--- Start INFORMATION SUPPLIED ---
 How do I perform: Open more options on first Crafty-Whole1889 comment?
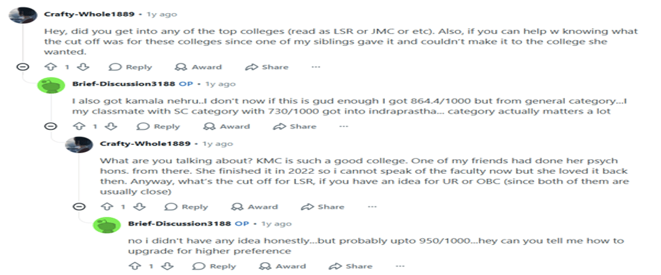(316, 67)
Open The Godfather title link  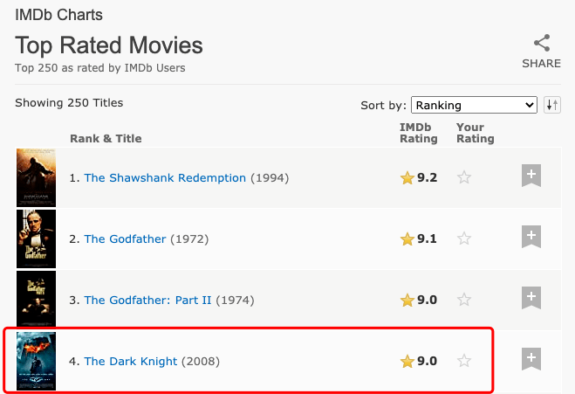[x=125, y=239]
--- End INFORMATION SUPPLIED ---
--- Start INFORMATION SUPPLIED ---
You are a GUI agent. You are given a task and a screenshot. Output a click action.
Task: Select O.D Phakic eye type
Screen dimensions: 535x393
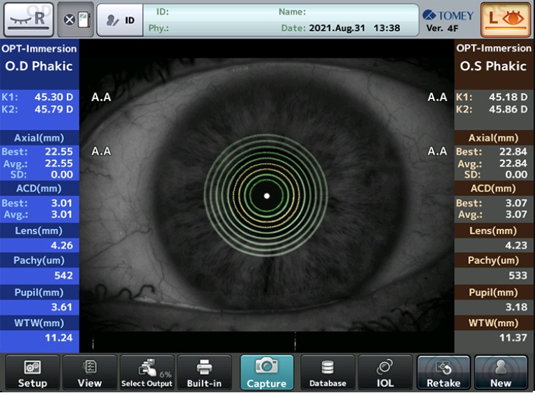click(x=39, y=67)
--- End INFORMATION SUPPLIED ---
--- Start INFORMATION SUPPLIED ---
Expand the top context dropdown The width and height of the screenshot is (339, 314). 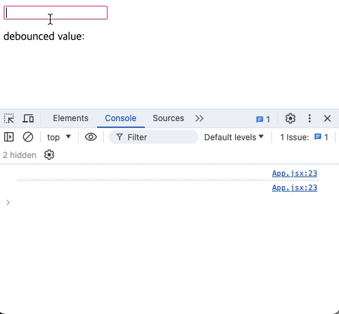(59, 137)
--- End INFORMATION SUPPLIED ---
Reproduce the data starting at the line that contains "You are a GUI" and ending at the line that contains "click(x=39, y=67)", with "Screen dimensions" changed to "Screenshot size" and nothing else altered. Leave the pictures out of your answer.

You are a GUI agent. You are given a task and a screenshot. Output a click action.
Task: Select O.D Phakic eye type
Screenshot size: 535x393
click(x=39, y=67)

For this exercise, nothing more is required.